Elliot nodded. He realized it was the first time since his parents’ death that he had talked of them. Or tried at least.


“Are you, uh… are you from here?” Elliot cleared his throat.


“No, I go to Northwestern… or went to Northwestern.


“Oh,” Elliot said. “So, um, look. I haven’t checked this house yet, but all of these—this whole neighborhood has been raided already. “


“I figured.” Kat walked into the hallway, and Elliot followed. “Those bikers had been through here all week filling bags of things.”


“You saw the bikers?” Elliot touched her arm, and Kat’s head snapped back at him. “Sorry, it’s just… they’ve been chasing me all freaking day. This one guy, really, now. A big guy with a shotgun. I was hiding from him when you found me…”


“Good thing for you I came here and not him.” Kat pointed with the tip of her bat at a trail of muddy footsteps that led from the front door to the back bedroom. Elliot looked down at his shoe and saw a halo of caked mud around the outside.


“Shit.”


“Yeah.”


“He thinks I killed his friends, but I didn't.

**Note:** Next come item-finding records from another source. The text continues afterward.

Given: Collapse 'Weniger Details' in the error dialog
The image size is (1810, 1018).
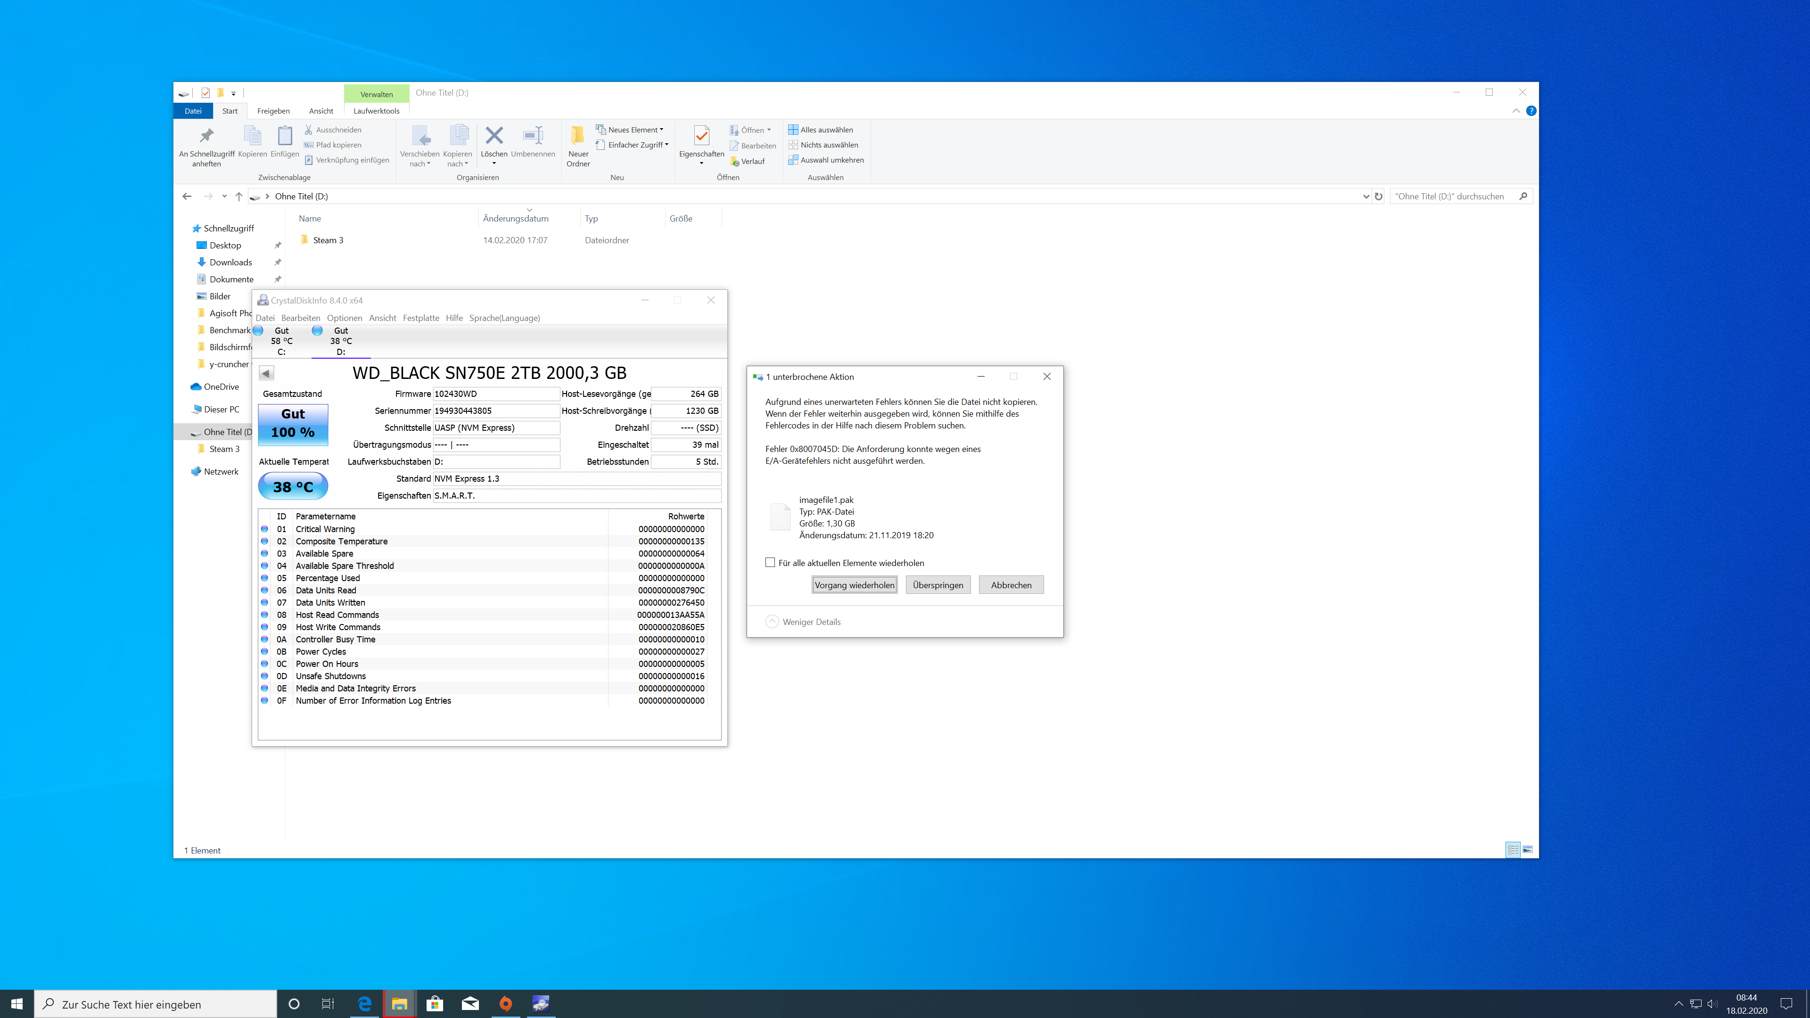Looking at the screenshot, I should pos(773,621).
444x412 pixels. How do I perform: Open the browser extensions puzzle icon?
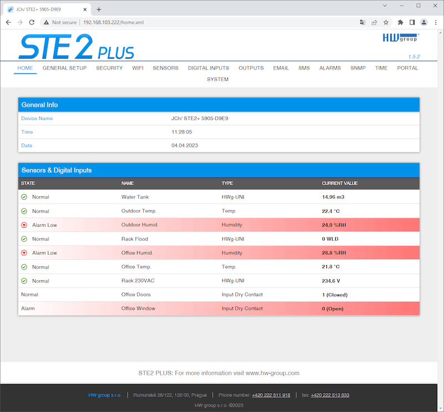[400, 22]
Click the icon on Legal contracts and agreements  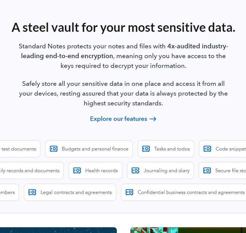point(32,192)
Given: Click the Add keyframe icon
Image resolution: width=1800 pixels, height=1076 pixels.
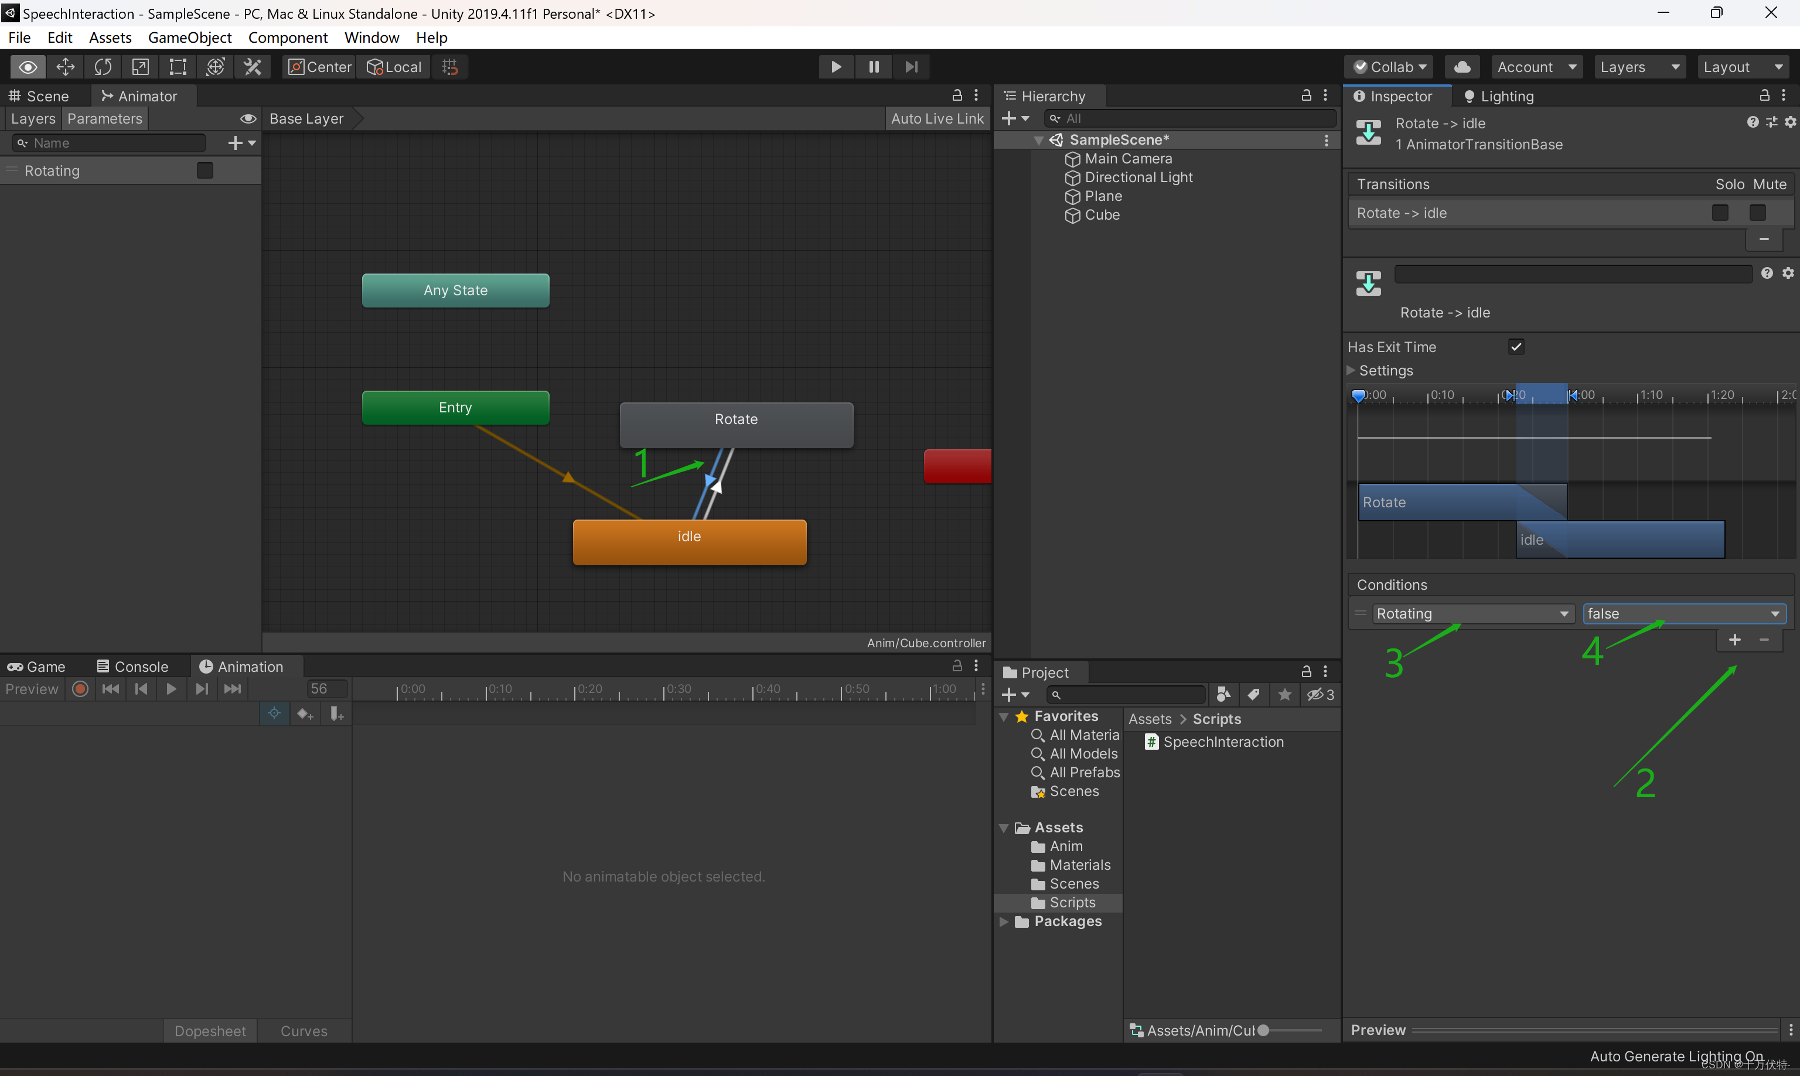Looking at the screenshot, I should coord(305,714).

I was just… there.” Elliot shrugged. “I watched someone else kill them, sure. But I didn’t kill them, you know?”


“I saw,” Kat replied. “They got the black bands around their arms. Means they’re LC. You want to stay clear of them. They’re killing everyone.”


“LC?”


“Lord’s Chosen. They’re the ones hunting all the people. It’s a gang—or a cult or something. They’re the ones you run from.”


“Wait, you saw?” Elliot held a hand up as he thought. He pointed to the muddy footprints. “You knew someone was hiding in that closet when you went in there? How’d you know I wasn’t some mass-murdering clown or something? I mean, I still could be for all you know. I mean—”

“Some big badass murderer who was hiding in a closet with high heels?” Kat raised an eyebrow.


“Hey, killers hide in closets all the time in the movies.” He pointed at her.


“I don’t know.” Kat shrugged. “I guess you didn’t look all that scary to me.”


“Hmm. I see…” Elliot said. Wait. You were watching me?”


Kat snapped her attention to the front door, and then Elliot heard it too. The motorcycle rumbled down the street and was coming closer. They both went still as the revving engine slowed and hovered just outside. When it shut off, Elliot and Kat scrambled to run into the recesses of the house. Kat grabbed Elliot’s forearm in the middle of the hallway and when he turned, she was pointing furiously at his feet. He tried to pull away so he could hide, but she wouldn’t relent, jabbing the tip of her bat at the ground. The heavy footsteps of the biker clonked up the front porch stairs. Metal chains and zippers chimed together with each step.


“Shoes!” she mouthed silently, and Elliot finally understood. He shook free from Kat’s grip, kicked off his muddy shoes, and continued to run. They ran into a teenager’s bedroom this time. The room smelled musky. Like dirty clothes and sweat. The walls were lined with video game posters and anime characters. Elliot recognized most of them. On the wall opposite the closet was a thirty-two-inch flat-screen TV atop a large brown dresser. Kat dove for the closet and had to clamor over a pile of clothes to get inside. Elliot tried to slide under the bed but was stopped by the baseboard.


“Hello, little boy,” a deep voice boomed. “The Lord’s Chosen you.” It was loud enough that Elliot thought he had been caught and froze.